Gleeson explained at SXSW that cities often need a revenue-neutral solution, for example a public display and wayfinding network around a city’ public transportation system, where the DOOH ads pay for system. He also emphasized that the information stations on a public transportation– including wifi shelters with interactive kiosks– don’t just push out information although that alone would justify the effort. They also act as data-gathering nodes that the city can use to plan many things including traffic management, development, and the provision of city services. This is not about gathering private data from transit users. It’s about gathering aggregate data about traffic and use patterns, and many kinds of data that a city can use not to “target” individuals with products as in a retail environment but to plan city services.
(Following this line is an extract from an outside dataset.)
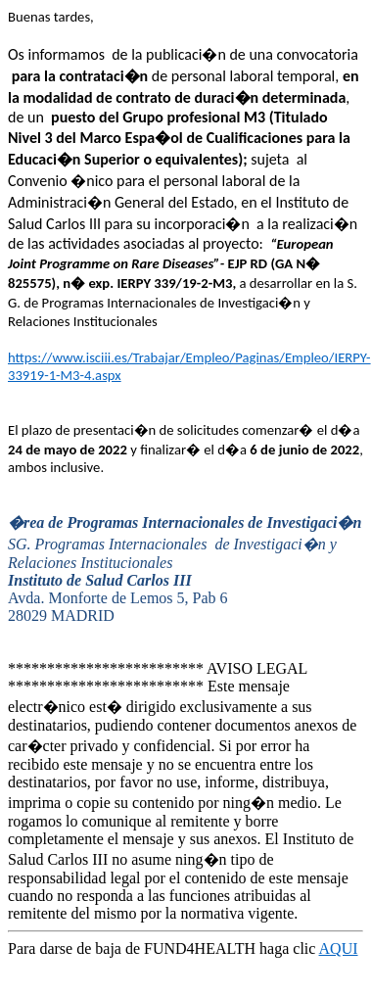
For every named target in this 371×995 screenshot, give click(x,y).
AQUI (338, 948)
On the digital display side, Gleeson told me in an interview after his SXSW presentation that “this kind of public display application could not have been done 5 years ago. It’s only recently that we have the kind of weather tolerant outdoor displays for wayfinding for example, that can withstand extreme heat and cold.”
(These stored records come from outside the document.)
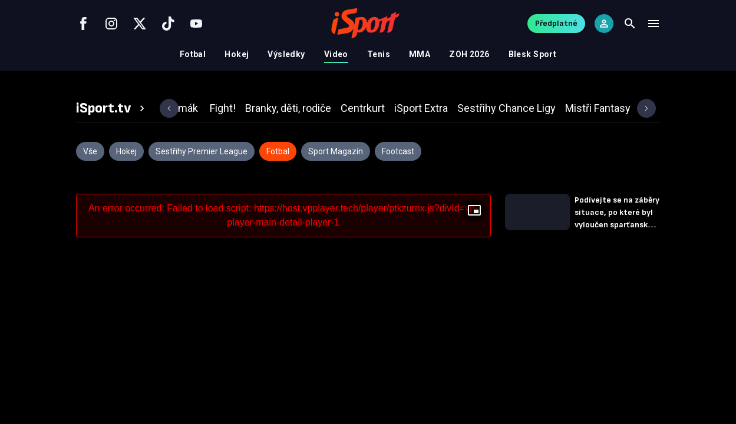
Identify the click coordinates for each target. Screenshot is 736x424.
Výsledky (286, 54)
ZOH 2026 (469, 54)
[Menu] (653, 23)
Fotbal (193, 54)
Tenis (378, 54)
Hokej (237, 54)
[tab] (112, 108)
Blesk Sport (533, 54)
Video (336, 54)
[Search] (630, 23)
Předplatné (556, 23)
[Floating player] (474, 210)
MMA (419, 54)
An example of a great Smart City project that Gleeson’s CIVIQ Smartscapes is involved with, is the LinkNYC project – where CIVIQ and their partners in the CityBridge consortium, Qualcomm and Intersection – are replacing up to 10,000 public payphone booths with a state-of-the-art communications structure. LinkNYC is completely funded by the CityBridge partners based on advertising revenue generated by the high-brightness LCD displays on each side of the Link structure. Besides paying for the free services this network will provide – from free phone calls, wayfinding maps, city 311 service, emergency 911 service, gigabit free Wi-Fi and mobile device charging – it’s estimated the network will deliver $500M in revenue back to the city over the 10+ year life of the franchise.
The enthusiasm for the concept of using technology to help cities become more efficient and “smarter” was demonstrated by the recent Department of Transportation Smart City Challenge that was announced in September of 2015, and resulted in the recent award of $50M to the city of Columbus OH, (matched by an additional $80M in private funds).
According to Gleeson, “judging by the tremendous response to this program, and given the real need that growing cities face in delivering critical services to their populations, the opportunity for technology companies to deliver solutions into this emerging market appears compelling for the foreseeable future.”